* [Excerpt provided]
The Sunday Leader

CBSL Buys, Retires T Bills With Vengeance

If Central Bank of Sri Lanka (CBSL) was on a retiring mode of some of its Treasury (T) Bill holdings in the first three days of trading last week in a market cut short by a day due to Wednesday’s December 25 Christmas holiday, then it came back with a vengeance on Friday reversing all of those gains, by increasing its gross T Bill holdings by 427.6% (Rs. 44,841.53 million) to Rs. 55,329.39 million; Friday over Thursday, CBSL data showed.

CBSL, by buying T Bills achieves two things: It meets Government of Sri Lanka’s (GoSL’s) expenditure needs, while at the same time infusing liquidity to the market. However, the danger in supplying liquidity this way is that it may cause demand side inflationary pressure on the economy.

Nevertheless, CBSL in the first three days of trading last week shed its gross T Bill holdings by 77.5% (Rs. 36,024.05 million (ie by retiring T Bills of an equivalent value) to Rs. 10,487.86 million.

When CBSL retires maturing T Bills on that drains out an equivalent amount of liquidity from the market, thereby relieving demand side inflationary pressure to that extent. However, if the market becomes illiquid as a result of such an action, that may cause rates to rise.

A pattern has seemingly emerged, where, especially these days, CBSL buys T Bills towards the end of the week, whilst retiring them during the course of the following week, only to end up re-subscribing to the same by the weekend.

Week on week (WoW) CBSL’s gross T Bill holdings has had increased by 19% (Rs. 8,817.48 million) to Rs. 55,329.39 million as at Friday.
Almost in tandem with CBSL’s Friday’s T Bill buying programme, market’s excess liquidity, Friday over Thursday, increased by 259.9% (Rs. 38,398 million) to Rs. 53,172 million; data showed.

Under perfect conditions, the increase in money market’s excess liquidity should be equivalent to the increase in CBSL’s gross T Bill holdings.


But while CBSL’s gross T Bill holdings was hiked by Rs. 44,841.53 million; the increase in market’s excess liquidity lagged behind at Rs. 38,398 million, the difference, ie Rs. 6,443.53 million having had been swallowed up in a possible submarket operation.

This happens when GoSL has to meet an external commitment like foreign debt servicing. In such an instance the required foreign exchange (FX) is not bought from the FX market, but from CBSL’s external reserves.

However, in this exercise the equivalent rupee liquidity is drawn out from the money market to pay CBSL for the required FX. This sort of activity may weaken market’s excess liquidity as well as CBSL’s FX reserves holdings.

The FX market is left out of this equation on the belief that if the required FX was bought from the FX market it would place pressure on the rupee to weaken. Sri Lanka runs a deficit in its current account in the balance of payments.

* [Material supplied]

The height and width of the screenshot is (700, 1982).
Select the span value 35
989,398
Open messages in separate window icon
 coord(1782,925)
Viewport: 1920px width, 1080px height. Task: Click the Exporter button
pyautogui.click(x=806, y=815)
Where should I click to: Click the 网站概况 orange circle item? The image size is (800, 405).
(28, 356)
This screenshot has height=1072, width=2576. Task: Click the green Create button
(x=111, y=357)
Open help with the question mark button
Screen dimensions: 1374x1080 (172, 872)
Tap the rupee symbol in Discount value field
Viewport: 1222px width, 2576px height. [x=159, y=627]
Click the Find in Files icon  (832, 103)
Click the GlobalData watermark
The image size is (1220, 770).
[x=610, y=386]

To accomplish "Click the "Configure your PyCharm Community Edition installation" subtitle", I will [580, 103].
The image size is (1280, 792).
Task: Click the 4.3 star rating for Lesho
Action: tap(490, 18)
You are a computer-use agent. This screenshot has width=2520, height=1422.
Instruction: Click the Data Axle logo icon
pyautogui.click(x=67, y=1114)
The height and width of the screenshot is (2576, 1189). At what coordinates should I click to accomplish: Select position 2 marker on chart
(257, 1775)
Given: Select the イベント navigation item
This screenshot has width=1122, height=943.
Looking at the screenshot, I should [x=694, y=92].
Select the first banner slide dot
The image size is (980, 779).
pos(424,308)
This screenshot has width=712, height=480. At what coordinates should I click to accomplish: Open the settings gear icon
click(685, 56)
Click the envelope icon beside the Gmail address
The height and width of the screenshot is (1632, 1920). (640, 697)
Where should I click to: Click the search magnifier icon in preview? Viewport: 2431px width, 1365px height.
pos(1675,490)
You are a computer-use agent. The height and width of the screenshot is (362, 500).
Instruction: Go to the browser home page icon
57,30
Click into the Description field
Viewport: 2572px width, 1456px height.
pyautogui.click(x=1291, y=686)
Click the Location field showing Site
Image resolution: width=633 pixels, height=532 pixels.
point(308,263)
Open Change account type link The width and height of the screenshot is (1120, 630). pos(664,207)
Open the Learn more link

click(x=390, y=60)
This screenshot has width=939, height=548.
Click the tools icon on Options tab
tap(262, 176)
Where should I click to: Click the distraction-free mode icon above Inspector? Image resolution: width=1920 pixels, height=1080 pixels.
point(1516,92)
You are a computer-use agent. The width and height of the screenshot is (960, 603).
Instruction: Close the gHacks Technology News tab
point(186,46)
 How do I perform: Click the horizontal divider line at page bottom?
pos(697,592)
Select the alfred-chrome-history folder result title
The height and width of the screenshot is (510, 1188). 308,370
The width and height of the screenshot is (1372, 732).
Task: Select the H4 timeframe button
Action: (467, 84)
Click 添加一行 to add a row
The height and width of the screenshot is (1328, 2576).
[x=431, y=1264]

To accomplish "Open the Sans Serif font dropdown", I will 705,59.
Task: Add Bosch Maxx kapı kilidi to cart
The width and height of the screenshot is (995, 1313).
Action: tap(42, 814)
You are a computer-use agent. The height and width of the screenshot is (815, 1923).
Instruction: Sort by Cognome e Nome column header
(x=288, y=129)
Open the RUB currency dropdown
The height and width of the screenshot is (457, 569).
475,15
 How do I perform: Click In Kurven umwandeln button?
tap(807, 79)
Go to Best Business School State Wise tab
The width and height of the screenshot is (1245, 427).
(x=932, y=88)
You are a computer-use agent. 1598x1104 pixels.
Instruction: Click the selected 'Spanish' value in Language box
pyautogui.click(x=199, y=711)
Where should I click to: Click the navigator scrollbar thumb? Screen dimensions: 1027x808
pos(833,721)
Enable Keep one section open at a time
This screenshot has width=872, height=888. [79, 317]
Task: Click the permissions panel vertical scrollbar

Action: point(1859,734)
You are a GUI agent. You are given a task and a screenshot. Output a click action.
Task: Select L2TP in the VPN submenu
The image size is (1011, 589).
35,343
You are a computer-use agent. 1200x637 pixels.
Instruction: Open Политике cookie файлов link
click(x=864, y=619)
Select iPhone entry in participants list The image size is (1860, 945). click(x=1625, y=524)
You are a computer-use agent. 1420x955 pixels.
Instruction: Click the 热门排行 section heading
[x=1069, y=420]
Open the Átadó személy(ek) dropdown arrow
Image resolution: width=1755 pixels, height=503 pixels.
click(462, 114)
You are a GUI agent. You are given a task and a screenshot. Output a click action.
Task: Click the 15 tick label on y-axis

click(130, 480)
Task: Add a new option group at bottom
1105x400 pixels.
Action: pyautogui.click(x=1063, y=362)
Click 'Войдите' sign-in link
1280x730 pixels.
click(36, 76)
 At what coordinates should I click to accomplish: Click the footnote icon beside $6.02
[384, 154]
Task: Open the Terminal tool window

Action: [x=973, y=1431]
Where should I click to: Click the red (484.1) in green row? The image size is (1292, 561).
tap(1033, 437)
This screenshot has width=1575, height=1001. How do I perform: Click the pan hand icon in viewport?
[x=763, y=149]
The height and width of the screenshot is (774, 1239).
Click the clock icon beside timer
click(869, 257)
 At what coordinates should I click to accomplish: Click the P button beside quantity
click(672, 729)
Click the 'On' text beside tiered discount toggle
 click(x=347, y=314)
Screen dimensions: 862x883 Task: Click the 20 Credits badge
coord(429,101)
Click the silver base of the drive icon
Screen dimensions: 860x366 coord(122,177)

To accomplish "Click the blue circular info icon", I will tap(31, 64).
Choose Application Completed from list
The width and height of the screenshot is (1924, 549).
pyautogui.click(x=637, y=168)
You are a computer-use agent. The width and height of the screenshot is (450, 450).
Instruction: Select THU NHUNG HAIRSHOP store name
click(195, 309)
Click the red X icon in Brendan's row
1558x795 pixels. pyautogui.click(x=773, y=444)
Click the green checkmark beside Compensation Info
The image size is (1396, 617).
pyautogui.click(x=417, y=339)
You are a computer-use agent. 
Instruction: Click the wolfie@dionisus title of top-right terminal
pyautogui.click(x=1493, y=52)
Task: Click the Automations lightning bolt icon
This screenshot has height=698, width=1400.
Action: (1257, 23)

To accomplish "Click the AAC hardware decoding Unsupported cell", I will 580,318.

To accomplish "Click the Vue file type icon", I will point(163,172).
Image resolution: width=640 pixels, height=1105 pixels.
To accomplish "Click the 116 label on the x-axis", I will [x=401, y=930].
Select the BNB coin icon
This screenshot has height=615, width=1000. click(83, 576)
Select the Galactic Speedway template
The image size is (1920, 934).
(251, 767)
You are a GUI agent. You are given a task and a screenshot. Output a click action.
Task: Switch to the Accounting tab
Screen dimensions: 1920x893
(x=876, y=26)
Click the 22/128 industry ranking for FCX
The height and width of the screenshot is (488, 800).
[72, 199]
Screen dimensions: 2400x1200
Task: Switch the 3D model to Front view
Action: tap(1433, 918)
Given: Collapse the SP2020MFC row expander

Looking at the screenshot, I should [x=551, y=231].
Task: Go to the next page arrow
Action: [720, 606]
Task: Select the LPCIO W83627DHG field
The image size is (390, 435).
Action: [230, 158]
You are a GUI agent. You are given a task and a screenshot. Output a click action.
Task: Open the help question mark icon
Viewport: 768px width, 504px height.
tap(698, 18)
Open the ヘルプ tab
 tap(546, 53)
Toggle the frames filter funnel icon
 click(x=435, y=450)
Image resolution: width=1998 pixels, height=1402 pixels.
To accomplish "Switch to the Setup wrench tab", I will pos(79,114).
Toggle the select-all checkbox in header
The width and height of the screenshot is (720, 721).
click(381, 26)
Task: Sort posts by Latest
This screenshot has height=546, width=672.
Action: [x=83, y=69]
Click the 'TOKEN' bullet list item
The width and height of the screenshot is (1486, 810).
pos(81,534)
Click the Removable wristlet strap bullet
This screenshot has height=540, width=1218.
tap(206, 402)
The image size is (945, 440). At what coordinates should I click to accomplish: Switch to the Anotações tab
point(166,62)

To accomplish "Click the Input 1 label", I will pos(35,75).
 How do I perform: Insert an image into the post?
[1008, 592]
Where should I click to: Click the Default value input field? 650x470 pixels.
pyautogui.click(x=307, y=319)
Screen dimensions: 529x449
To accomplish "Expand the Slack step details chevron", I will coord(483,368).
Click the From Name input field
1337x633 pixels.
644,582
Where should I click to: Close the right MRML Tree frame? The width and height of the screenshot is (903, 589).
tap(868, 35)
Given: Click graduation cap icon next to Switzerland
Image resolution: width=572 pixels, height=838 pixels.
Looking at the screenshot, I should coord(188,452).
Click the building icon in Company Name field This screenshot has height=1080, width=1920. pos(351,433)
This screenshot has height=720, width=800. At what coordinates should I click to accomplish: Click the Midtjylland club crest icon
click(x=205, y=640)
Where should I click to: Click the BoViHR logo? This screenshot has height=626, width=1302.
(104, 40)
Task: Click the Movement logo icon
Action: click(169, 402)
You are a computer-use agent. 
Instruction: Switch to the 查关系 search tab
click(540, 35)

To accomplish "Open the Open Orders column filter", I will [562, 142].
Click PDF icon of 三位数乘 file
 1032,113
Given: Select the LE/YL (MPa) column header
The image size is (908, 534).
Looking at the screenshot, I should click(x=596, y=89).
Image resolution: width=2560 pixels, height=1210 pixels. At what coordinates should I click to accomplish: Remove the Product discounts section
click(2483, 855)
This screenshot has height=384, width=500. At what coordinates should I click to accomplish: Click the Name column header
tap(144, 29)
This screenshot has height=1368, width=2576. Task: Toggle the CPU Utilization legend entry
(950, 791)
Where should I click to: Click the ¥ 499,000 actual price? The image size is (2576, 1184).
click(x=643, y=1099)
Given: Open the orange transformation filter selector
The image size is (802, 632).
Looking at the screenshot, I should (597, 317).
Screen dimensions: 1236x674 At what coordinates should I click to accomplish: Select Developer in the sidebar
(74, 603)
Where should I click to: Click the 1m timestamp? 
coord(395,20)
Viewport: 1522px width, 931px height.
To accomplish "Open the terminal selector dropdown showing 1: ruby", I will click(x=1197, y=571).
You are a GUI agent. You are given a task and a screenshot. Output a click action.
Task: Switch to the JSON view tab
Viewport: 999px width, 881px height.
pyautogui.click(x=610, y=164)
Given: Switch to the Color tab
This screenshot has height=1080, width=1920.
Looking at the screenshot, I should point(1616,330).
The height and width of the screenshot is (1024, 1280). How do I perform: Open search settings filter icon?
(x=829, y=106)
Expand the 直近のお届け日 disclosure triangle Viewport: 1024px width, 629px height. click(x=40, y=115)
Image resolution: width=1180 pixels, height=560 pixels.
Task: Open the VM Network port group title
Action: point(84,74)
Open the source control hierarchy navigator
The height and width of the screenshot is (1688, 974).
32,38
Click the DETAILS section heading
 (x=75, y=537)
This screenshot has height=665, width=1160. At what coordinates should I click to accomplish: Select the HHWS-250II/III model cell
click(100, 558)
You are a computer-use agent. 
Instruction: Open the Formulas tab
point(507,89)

* [What you need to do] Carry on the Sri Lanka Treasury bill article from its last sentence.

* [Result of the exercise]
At the beginning of the week on Monday (December 23), market’s excess liquidity contracted due to CBSL retiring part of its T Bill holdings upon maturity. CBSL retired Rs. 5,579 million (16.6%) of its T Bill holdings to Rs. 27,972.34 million on that day’s trading.

Similarly, market’s excess liquidity over that of the previous day’s figure decreased by Rs. 6,304 million (19%) to Rs. 26,805 million.


The difference, ie the decline in market’s excess liquidity at a faster rate than the retirement value of CBSL’s T Bill holdings, ie by an amount of Rs. 725 million (Rs. 6,304 million-Rs. 5,579 million), as described above, may have had been due to CBSL helping  GoSL to meet an external commitment. Meanwhile market’s excess liquidity, Tuesday over Monday, declined by Rs. 923 million (3.4%) to Rs. 25,882 million. In tandem with these developments, CBSL’s gross T Bill holdings decreased by Rs. 1,360.7 million (4.9%) to Rs. 26,611.64 million.

But the reason why excess liquidity declined by a lesser figure, ie by an amount of Rs. 923 million only, and not by an amount of Rs. 1,360.7 million, may be due to the receipt of inflows.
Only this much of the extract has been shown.